Samuele Frosio: Il benessere al ritmo del Festival
Tra un evento e l’altro, il benessere fisico diventa una priorità anche per gli artisti in gara. Samuele Frosio, AD di RSG Group, ha spiegato ai microfoni di Forbes come la scelta di portare Mcfit (la “palestra della musica”) a Sanremo risponda proprio a questa esigenza di equilibrio tra sport e cultura. Per Frosio, Sanremo è un’eccellenza nazionale e la palestra deve evolversi da semplice luogo fisico a spazio sociale d’incontro. “La palestra diventa un luogo dove i ragazzi creano una comunità e si identificano,” ha spiegato, evidenziando come la musica migliori scientificamente l’umore e la performance sportiva, riducendo la fatica. La presenza del brand in Riviera non è solo marketing, ma un modo per migliorare la qualità della vita di chi vive il Festival sotto pressione. Se Mcfit dovesse essere rappresentata da un brano, Frosio non ha avuto dubbi: “Saremmo sicuramente una musica pop, una hit capace di rimanere contemporanea e fresca nel tempo”.
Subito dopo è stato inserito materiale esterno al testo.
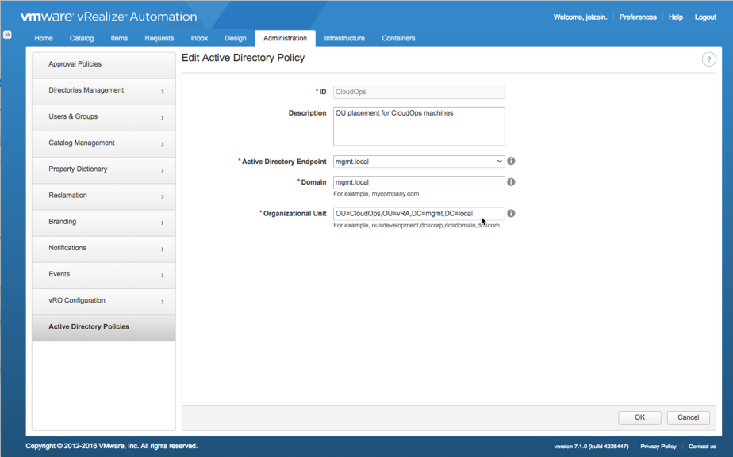
Task: Open the Design tab
Action: [236, 38]
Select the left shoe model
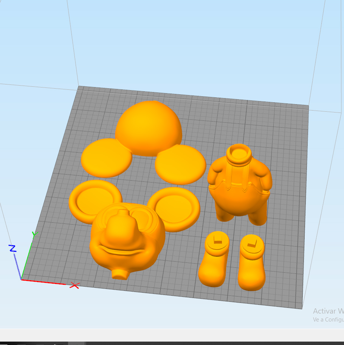Image resolution: width=344 pixels, height=345 pixels. click(x=214, y=261)
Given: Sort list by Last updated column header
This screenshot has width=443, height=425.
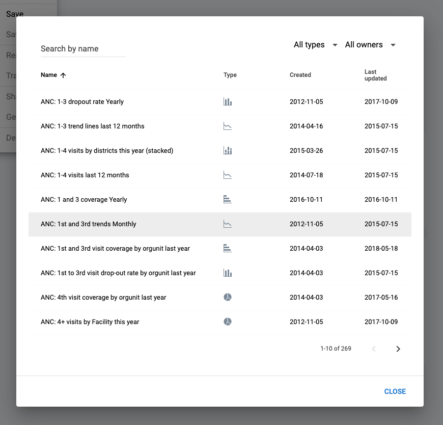Looking at the screenshot, I should 375,75.
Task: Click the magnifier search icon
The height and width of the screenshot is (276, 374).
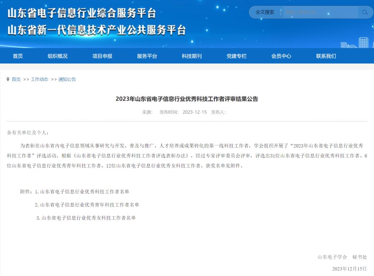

Megghi Galo: L’estetica come linguaggio della vittoria
L’atmosfera che si respira oggi per le strade di Sanremo è meravigliosa ma frenetica, un clima di grande fermento dove l’energia è palpabile in ogni angolo. Dialogando con Ludovica Pagani, Megghi Galo, creator di riferimento nel mondo beauty e fashion, ha spiegato come il Festival oggi sia una partita che si gioca su due tavoli: la musica e l’immagine. Megghi ha sottolineato che, sebbene la voce resti il cuore dell’evento, la cultura dei meme su TikTok e la capacità comunicativa dei look giocano ormai un ruolo cruciale, rendendo i contenuti virali spesso in modo imprevedibile. “Sicuramente vince chi ha doti vocali importanti,” ha riflettuto Megghi, “ma oggi l’immagine gioca un ruolo enorme; i creator, che siano amati o odiati, sono fondamentali perché rendono il Festival accessibile a tutti tramite i social”. Nel raccontare il suo percorso, ha lanciato anche un messaggio di autenticità: “L’importante è non guardare troppo gli altri e non mettersi a paragone. Io lavoravo in un bar a Lucca, e ho imparato che bisogna concentrarsi sul proprio successo senza curarsi di chi sembra avere di più”.